Sin haber realizado un análisis específico de sus usos, los primeros prehistoriadores dieron nombres con connotaciones guerreras a los objetos tallados: mazas, armas de puño, lanzas… Las exposiciones universales y los primeros museos reproducen esa elección arbitraria. Así, el Museo de Artillería, instalado en 1871 en Les Invalides, en París, exhibe, para cada periodo, colecciones de armas pre y protohistóricas, antiguas, históricas y etnográficas y maniquíes a tamaño real armados y con vestimenta de guerra. Esta presentación instila en la cabeza del visitante la idea de una continuidad cultural bélica desde el periodo más remoto de la humanidad. Sin embargo, según estudios recientes, esas “armas de guerra” se habrían utilizado para matar animales y no seres humanos.

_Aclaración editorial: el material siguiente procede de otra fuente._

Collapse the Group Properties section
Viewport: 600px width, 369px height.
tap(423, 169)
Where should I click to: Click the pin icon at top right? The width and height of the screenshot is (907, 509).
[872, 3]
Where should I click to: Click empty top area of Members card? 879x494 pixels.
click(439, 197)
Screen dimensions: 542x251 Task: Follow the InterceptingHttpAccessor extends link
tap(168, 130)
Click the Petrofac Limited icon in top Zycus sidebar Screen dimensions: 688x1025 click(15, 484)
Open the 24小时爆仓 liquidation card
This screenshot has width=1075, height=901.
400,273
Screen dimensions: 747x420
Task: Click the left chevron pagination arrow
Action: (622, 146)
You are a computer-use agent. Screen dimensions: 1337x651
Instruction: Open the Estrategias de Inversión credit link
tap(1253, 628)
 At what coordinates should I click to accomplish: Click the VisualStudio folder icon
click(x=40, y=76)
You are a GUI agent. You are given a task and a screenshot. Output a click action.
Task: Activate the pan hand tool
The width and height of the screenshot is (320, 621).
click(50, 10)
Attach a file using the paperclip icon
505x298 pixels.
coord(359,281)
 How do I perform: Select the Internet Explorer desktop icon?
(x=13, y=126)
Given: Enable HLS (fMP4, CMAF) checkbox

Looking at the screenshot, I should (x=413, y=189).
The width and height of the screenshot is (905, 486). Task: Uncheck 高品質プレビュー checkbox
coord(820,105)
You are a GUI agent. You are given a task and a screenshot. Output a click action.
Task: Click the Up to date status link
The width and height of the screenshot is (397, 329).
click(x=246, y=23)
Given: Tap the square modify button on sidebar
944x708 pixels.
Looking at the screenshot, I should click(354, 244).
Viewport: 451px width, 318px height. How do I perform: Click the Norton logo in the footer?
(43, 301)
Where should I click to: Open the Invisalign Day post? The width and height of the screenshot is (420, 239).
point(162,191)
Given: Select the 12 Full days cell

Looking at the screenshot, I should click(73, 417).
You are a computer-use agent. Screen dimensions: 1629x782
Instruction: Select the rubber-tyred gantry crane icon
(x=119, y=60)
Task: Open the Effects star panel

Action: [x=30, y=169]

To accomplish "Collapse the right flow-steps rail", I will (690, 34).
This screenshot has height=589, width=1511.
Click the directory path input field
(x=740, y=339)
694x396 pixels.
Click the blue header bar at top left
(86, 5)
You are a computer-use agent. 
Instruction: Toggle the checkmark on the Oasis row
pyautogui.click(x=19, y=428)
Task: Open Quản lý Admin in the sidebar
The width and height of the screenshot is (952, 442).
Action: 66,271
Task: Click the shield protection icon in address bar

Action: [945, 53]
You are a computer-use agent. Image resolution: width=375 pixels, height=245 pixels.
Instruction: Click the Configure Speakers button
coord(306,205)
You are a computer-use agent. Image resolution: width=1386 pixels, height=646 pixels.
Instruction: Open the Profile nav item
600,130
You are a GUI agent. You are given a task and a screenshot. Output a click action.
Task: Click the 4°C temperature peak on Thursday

Las obras de artistas y de escritores, más que los trabajos científicos, han sido las que han creado la imagen de los hombres prehistóricos y de su modo de vida: las esculturas de Emmanuel Frémiet o de Louis Mascré, las pinturas de Paul Jamin o de Fernand Cormon, los Estudios antediluvianos de Pierre Boitard y, por supuesto, La guerra del fuego de J.-H. Rosny el mayor, publicada en 1911. Hasta finales del siglo XIX y con pocas excepciones, esta imagen seguía siendo la de un mono antropomorfo, a menudo como un gorila, especie considerada por entonces particularmente salvaje y lúbrica. Así, éste es representado empuñando armas primitivas como mazas o armas de puño, llevando a cabo prácticas de esclavitud, de asesinato e incluso de canibalismo. Esta visión se encuentra en la mayoría de las novelas que aparecen a partir de 1880.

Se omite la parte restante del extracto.